As for pull-ups, pipe is absolutely correct, you only want one pair of pull-ups used per bus. The picture you posted shows four completely separate busses (micro to multiplexer, multiplexer to IO expanders and LED blinkers, Hub repeater to more IO expanders, and multiplexer to data converter, eeprom, etc).

Section 7.1 of the I2C standard (www.nxp.com/documents/user_manual/UM10204.pdf) shows how to size the pull-ups. Table 10 in section 6.1 specifies the rise times for the different speeds.

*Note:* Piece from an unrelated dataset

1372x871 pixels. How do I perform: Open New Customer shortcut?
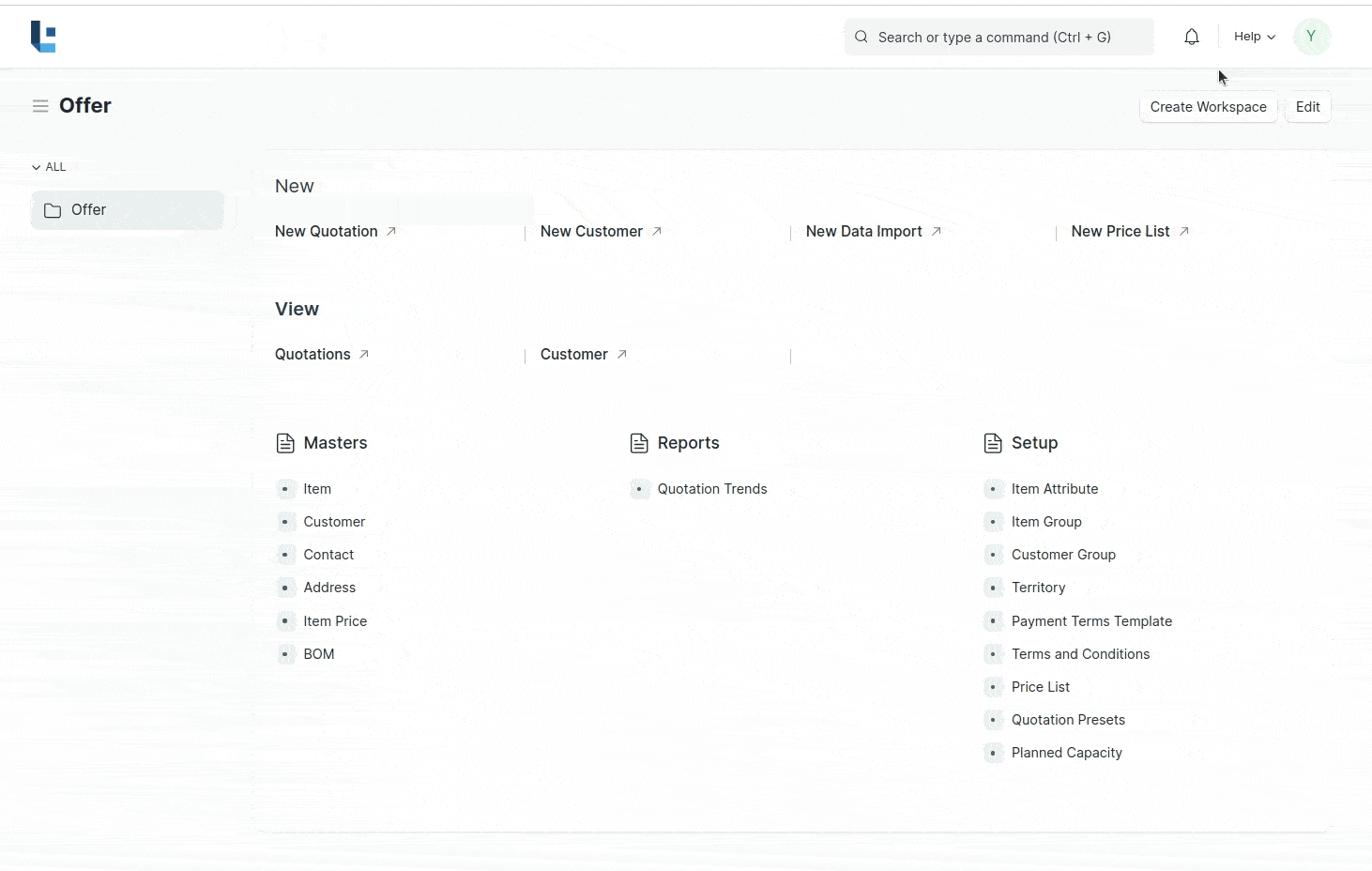pyautogui.click(x=591, y=231)
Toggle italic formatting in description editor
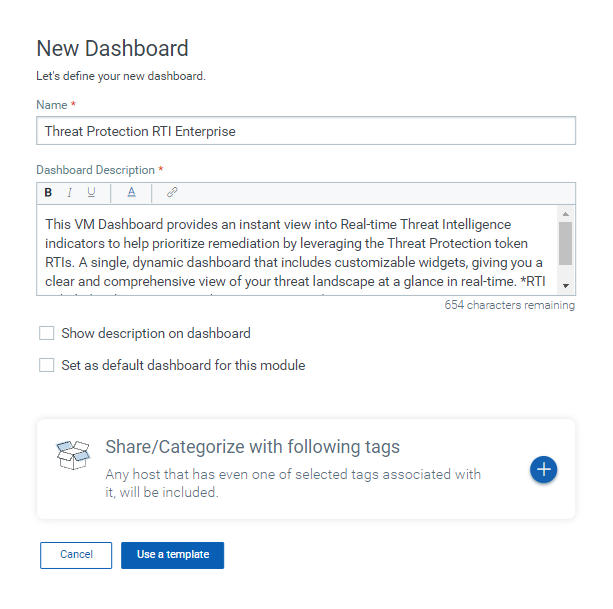 point(70,193)
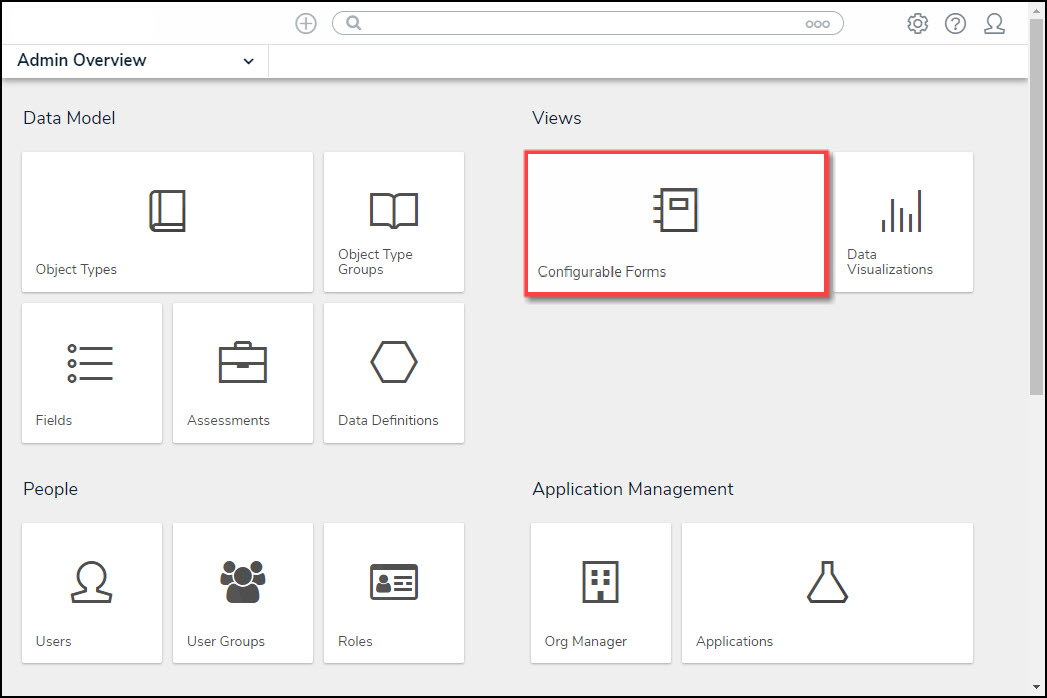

One trick I have learned for correctly sizing the pull-ups is specify a mid-range resistor (~5k) as the pull-up, then scope the waveforms on the prototype unit. The actual resistor required will be equal to CurrentResistor * (TargetRiseTime / MeasuredRiseTime). A resistor smaller than the number specified will give you the rise time to meet the specifications. If the resistor is smaller than the minimum calculated pull-up (from section 7.1) you may need to break your bus up into multiple segments using repeaters, multiplexers, or something else. There are two advantages to measuring and then calculating, the first is that I feel it is quicker than trying to calculate your bus capacitance especially since many factors can affect it, the second is that you actually get to see the waveform and it can raise a red flag if the signal looks bad.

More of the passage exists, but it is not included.